Saturday, December 1st, Meeting with Becky, Night out!...Oncology team meeting

I had been getting TONS of posts on facebook after I "came out" with the news about my cancer. That part was awesome. I needed the support at that time, and really appreciated the special messages sent privately too. I have since gotten  flowers hand delivered (thanks Lisa!), couple of care packages in the mail (A beautiful framed pic of my girlies and me from the pink party this year and a book from Jamie <3, a pink scarf from Dana and Scott), A gift certificate for a Reiki healing session from my friend Patty, and cards from friends with messages of support too. My friends Suzy and Joanie have brought over food for my family for those days that are crazy busy with Dr. appts. Friends Pat and Rachelle and Lissa have helped watch the kids a couple of times as well. I don't know if I could have gotten through this past week without all of my friends. I had one facebook friend send me a special message after she read my "cancer coming out" post. That friend was Becky. I actually did not know Becky all that well. I had met her through the "Pink Party" when I had volunteered to decorate the tables for the silent auction last year. We had exchanged a few messages back and forth as well. You see, as I was setting up the tables for the silent auction, I noticed a beautiful wind chime up for auction. From what I remember, I think it was made out of drift wood or something like that and was very "shabby chic", it was of course, mostly pink and decorated with all kinds of costume jewelry (from women who had previously had breast cancer, including Becky's Mom - I thought it was so meaningful too!). It was gorgeous! I really intended to go to the auction that night and place a bid on it, I loved it that much. Unfortunately, I mixed up the time that the auction ended, and I wound up there a 1/2 hour too late. So, I had sent Becky a message asking if she knew who made the wind chime, and how much it ended up going for at the auction. It turns out it was her neighbor that made it, and she invited me over to see some others that she had made. I never ended up following up with Becky after that (because I really wanted that particular wind chime), and have thought about that wind chime from time to time since then. Strange really, that I WANTED that wind chime so much...now that I think about it...

- **Task directions**
From the post about friends' support after a cancer announcement, list every friend named as having brought food for the family or helped watch the kids.

- **Provided data**
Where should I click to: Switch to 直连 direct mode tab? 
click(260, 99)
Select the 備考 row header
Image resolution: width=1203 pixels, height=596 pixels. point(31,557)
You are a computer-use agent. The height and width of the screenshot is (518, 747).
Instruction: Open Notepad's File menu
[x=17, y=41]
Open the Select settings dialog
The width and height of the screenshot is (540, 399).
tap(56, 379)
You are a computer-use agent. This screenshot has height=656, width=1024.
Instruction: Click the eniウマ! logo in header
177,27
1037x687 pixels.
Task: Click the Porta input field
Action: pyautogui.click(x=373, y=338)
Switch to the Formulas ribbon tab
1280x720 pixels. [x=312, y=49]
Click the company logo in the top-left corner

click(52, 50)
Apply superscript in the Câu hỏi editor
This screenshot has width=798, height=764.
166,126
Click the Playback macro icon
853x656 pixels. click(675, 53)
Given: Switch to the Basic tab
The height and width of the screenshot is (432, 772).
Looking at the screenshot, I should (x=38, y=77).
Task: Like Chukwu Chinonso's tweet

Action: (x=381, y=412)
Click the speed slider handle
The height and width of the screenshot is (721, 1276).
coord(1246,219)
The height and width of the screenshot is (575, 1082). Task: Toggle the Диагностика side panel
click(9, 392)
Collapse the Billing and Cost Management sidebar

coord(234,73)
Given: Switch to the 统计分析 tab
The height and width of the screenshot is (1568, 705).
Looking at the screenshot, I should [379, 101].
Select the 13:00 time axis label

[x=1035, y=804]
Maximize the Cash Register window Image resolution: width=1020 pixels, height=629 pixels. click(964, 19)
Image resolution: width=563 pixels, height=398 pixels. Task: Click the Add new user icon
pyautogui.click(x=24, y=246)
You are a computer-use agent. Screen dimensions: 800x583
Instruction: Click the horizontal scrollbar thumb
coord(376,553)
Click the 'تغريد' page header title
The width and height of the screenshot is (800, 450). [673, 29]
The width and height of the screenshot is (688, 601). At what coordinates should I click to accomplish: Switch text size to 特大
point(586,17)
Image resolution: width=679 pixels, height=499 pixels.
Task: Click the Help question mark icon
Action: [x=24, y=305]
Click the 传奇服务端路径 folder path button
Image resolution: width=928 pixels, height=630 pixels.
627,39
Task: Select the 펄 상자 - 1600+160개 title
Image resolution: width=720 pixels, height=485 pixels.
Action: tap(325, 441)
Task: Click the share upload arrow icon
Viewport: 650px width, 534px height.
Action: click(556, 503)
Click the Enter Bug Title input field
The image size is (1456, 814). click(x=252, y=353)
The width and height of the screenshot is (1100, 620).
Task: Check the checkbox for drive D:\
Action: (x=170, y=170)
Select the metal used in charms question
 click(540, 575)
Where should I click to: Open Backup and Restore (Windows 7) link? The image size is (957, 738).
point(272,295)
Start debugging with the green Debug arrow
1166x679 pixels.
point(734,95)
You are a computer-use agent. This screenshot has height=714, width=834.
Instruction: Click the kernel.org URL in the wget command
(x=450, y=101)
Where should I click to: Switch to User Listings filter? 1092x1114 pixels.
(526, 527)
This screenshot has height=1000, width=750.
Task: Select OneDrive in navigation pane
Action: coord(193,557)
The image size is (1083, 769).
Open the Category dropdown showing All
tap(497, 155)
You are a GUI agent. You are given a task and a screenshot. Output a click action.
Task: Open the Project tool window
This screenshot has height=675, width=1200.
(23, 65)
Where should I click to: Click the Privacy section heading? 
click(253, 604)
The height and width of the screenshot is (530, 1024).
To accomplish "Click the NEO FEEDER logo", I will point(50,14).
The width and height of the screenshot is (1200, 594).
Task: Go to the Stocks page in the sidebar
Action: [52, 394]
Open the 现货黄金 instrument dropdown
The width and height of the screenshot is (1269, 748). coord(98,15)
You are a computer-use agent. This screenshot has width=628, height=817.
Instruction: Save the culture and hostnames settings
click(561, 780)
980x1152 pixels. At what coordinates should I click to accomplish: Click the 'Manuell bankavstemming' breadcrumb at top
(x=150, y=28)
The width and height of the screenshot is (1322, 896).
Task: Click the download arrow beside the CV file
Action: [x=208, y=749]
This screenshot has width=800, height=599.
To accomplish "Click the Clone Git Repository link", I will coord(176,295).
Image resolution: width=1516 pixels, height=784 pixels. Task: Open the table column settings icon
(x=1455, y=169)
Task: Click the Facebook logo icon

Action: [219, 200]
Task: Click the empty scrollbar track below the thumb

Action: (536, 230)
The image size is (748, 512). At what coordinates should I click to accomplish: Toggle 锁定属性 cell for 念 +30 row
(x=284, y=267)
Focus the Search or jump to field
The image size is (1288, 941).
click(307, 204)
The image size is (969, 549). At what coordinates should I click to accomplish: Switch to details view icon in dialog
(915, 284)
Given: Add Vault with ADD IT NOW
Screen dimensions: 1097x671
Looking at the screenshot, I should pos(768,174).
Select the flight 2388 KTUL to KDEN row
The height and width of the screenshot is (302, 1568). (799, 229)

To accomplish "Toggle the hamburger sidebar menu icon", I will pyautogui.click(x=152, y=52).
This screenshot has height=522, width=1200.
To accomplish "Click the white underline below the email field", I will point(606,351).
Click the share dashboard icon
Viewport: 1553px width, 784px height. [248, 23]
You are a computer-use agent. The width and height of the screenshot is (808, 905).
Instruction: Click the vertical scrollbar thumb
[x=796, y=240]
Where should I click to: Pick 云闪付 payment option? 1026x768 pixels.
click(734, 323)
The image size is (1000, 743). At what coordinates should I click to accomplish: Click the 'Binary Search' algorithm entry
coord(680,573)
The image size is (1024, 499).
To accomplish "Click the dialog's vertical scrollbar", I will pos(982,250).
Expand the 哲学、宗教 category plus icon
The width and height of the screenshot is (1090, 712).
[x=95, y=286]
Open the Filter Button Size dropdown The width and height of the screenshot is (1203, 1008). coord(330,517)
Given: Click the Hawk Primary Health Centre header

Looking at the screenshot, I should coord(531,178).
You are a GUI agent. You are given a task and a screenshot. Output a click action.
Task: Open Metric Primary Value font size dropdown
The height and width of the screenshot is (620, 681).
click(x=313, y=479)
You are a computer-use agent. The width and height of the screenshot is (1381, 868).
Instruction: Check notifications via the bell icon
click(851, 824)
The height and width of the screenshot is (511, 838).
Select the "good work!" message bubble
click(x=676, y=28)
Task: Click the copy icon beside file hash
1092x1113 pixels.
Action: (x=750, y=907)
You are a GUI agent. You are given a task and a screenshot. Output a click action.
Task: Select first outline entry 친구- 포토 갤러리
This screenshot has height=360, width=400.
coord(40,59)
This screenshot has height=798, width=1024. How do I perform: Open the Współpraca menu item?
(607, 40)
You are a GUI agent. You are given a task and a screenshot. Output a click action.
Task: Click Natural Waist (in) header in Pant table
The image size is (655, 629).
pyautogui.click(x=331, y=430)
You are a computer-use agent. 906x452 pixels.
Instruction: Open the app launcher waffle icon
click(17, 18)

- **Task output**
Suzy, Joanie, Pat, Rachelle, Lissa